— begin SOURCE EXTRACT —

This is being done today. In my area. But it produces the opposite results you may seek.

There is a community near me. Very insular. It hits the national news every so often, but is always top of mind in my region.

https://en.wikipedia.org/w/index.php?title=New_Square%2C_New_York

You may have heard of the issues with the East Ramapo school district. I'll let others fill in those stories. Or you can search area news articles for the past 20 years.

My story goes like this: a community member stopped paying taxes. The property goes for auction. A neighbor buys for pennies because there is only one bidder. The bidder moves into the property and stops paying taxes on his first home. That goes to auction and the first party buys for pennies. And it goes around the entire community. Endlessly. Perfectly legal tax evasion.

One day, a developer scans the foreclosure pages and sees a property for sale. Except he doesn't know the unwritten rules. So he purchases the place for a song. The community leaves some clear messages that he needs to walk away. He doesn't get the hint.

One peaceful night, the 911 switchboard lights up. There are shootouts, break-ins, fires, domestic disturbances all over the area. But all are nowhere near the property.

With every first responder in the area tied up, the community got to work demolishing the home - by hand. They took that place apart with crowbars and handsaws in a few hours.

There were no witnesses.

And so the developer walked away. The situation continues to this day. Nearby folks trying to get a rational price to sell their home are assured by a visitor that there will be precisely ONE offer - that they should not refuse.

Lockstep communities are not always a good thing.

[–] Yezzey@lemmy.ca 15 points 1 week ago (1 children)

I mean that in the good kind of way, the kind that still believes people can pull together when things fall apart.

[–] Xaphanos@lemmy.world 9 points 1 week ago (1 children)

I agree. But the line can be difficult to see. Pulling together should be on the lookout for excluding others.

[–] chicken@lemmy.dbzer0.com 5 points 1 week ago

To me the situation you're describing and the OP situation seem pretty similar; using threats to overrule the established system of property rights. But of course that system is how society decides what new people can move in, and something has to decide that.

[–] HobbitFoot@thelemmy.club 2 points 1 week ago

I don't see that working today.

If it is a house, get good insurance on it that will pay out on the cost of the structure. If they demolish the house, keep the land undeveloped and invest the insurance payout rather than rebuild. Taxes will be low because the land will have dropped in price thanks to the local community. Continue as the town has to raise taxes because they are destroying rateable properties and insurance rates rise due to the increased likelihood of property damage. Hope for either pushing the locals out or getting a municipal bankruptcy to put the town under state control.

— end SOURCE EXTRACT —
— begin DATASET EXTRACT —

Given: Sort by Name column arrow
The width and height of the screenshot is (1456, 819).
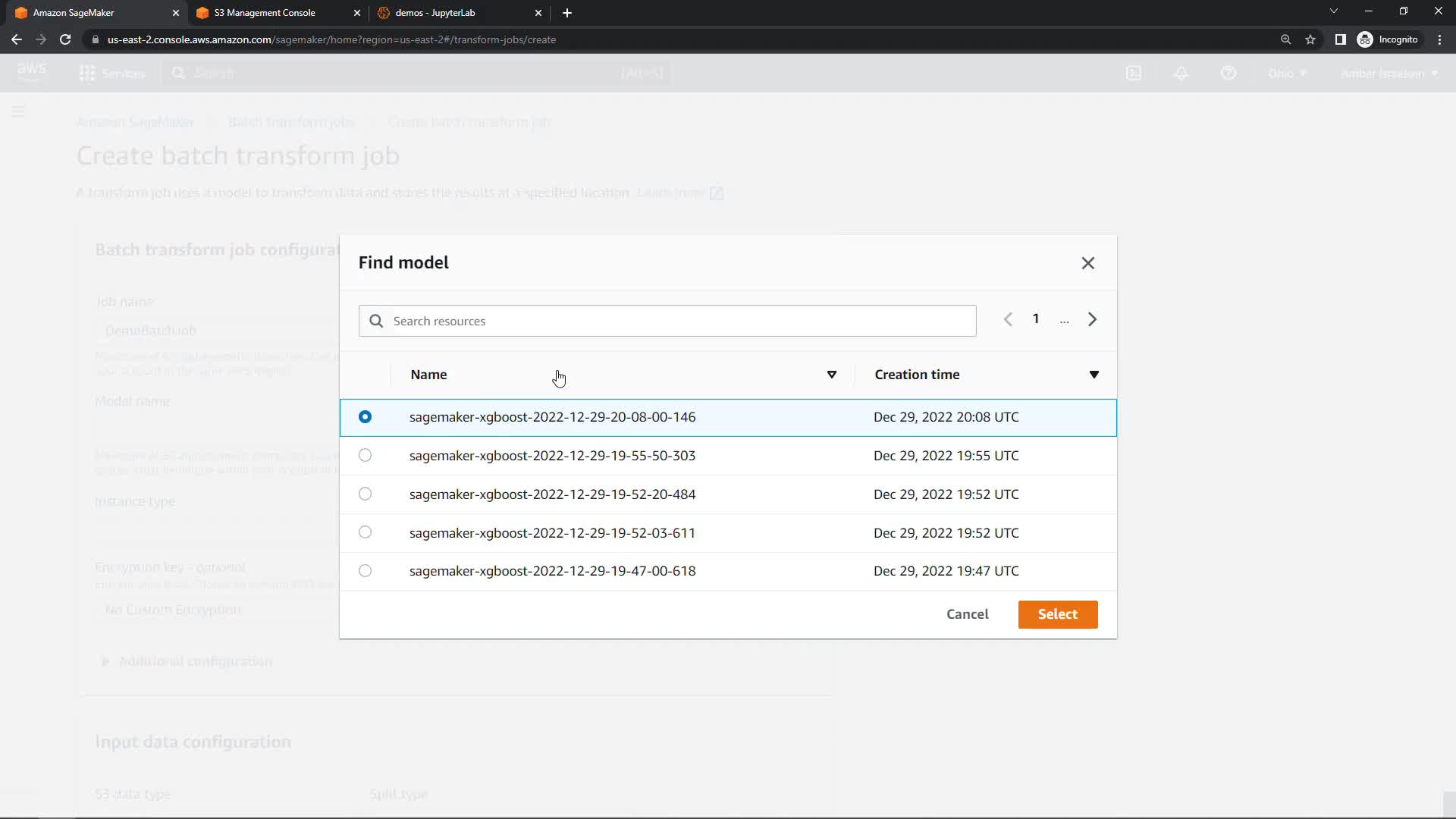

— end DATASET EXTRACT —

WRITTEN INSTRUCTION 1
List every incident type that the thread says lit up the 911 switchboard on the night of the demolition.
WRITTEN INSTRUCTION 2
Return the stretch of the thread from "This is being" through "legal tax evasion.", copied word for word.
The lines are separate material and have no connection to the thread.

EXERCISE RESULT 1
shootouts, break-ins, fires, domestic disturbances

EXERCISE RESULT 2
This is being done today. In my area. But it produces the opposite results you may seek.

There is a community near me. Very insular. It hits the national news every so often, but is always top of mind in my region.

https://en.wikipedia.org/w/index.php?title=New_Square%2C_New_York

You may have heard of the issues with the East Ramapo school district. I'll let others fill in those stories. Or you can search area news articles for the past 20 years.

My story goes like this: a community member stopped paying taxes. The property goes for auction. A neighbor buys for pennies because there is only one bidder. The bidder moves into the property and stops paying taxes on his first home. That goes to auction and the first party buys for pennies. And it goes around the entire community. Endlessly. Perfectly legal tax evasion.